Bonded Warehousing: Turning Duty Deferral Into Working Capital
Most importers think of a bonded warehouse as a place to put goods. The ones who use it best think of it as a place to keep cash — because the real value of bonded storage is not the square metres, it is the timing of when you pay tax.
How the deferral works
Goods held in a customs-bonded warehouse have not formally entered the domestic market, so import duty and VAT are not yet due. In Vietnam, that deferral can run up to 365 days. You pay the tax only when stock leaves the bond for domestic sale — and pay nothing at all on units that re-export. The tax bill follows the revenue, instead of preceding it by months.
Why that matters to the balance sheet
Paying duty and VAT at the moment of import ties up capital in inventory that has not yet earned anything. Deferring it means that money stays available for the things that actually grow the business. For high-value or slow-moving stock, the working-capital effect can be substantial.

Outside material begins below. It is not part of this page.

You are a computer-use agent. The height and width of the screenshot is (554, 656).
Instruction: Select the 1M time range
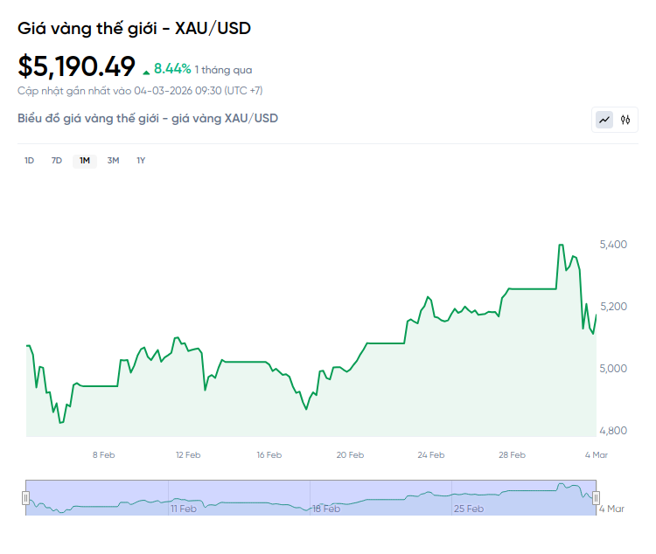(85, 160)
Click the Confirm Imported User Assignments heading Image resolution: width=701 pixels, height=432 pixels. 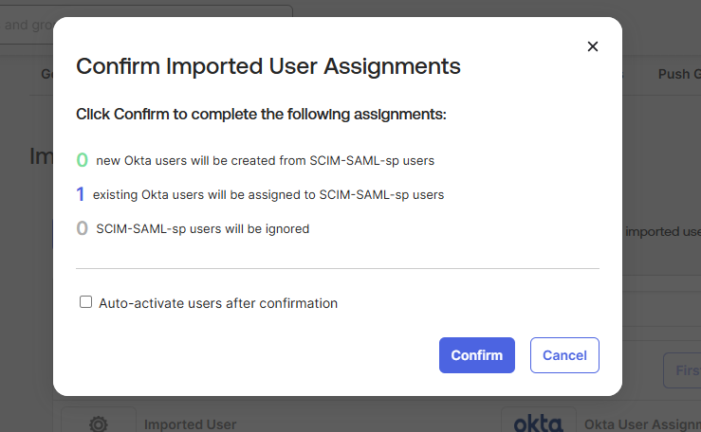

Duty paid at import is capital frozen at the border. Duty deferred is capital still working in your business.
Who benefits most
- Re-export hubs — goods that arrive only to leave again avoid duty entirely.
- Regional distribution centres — hold stock for several markets, pay tax only on what enters each one.
- Seasonal importers — align the cash-out with actual sales rather than with the arrival of the container.
The storage is the visible part. The cash-flow advantage is the part that shows up where it counts — on the working-capital line.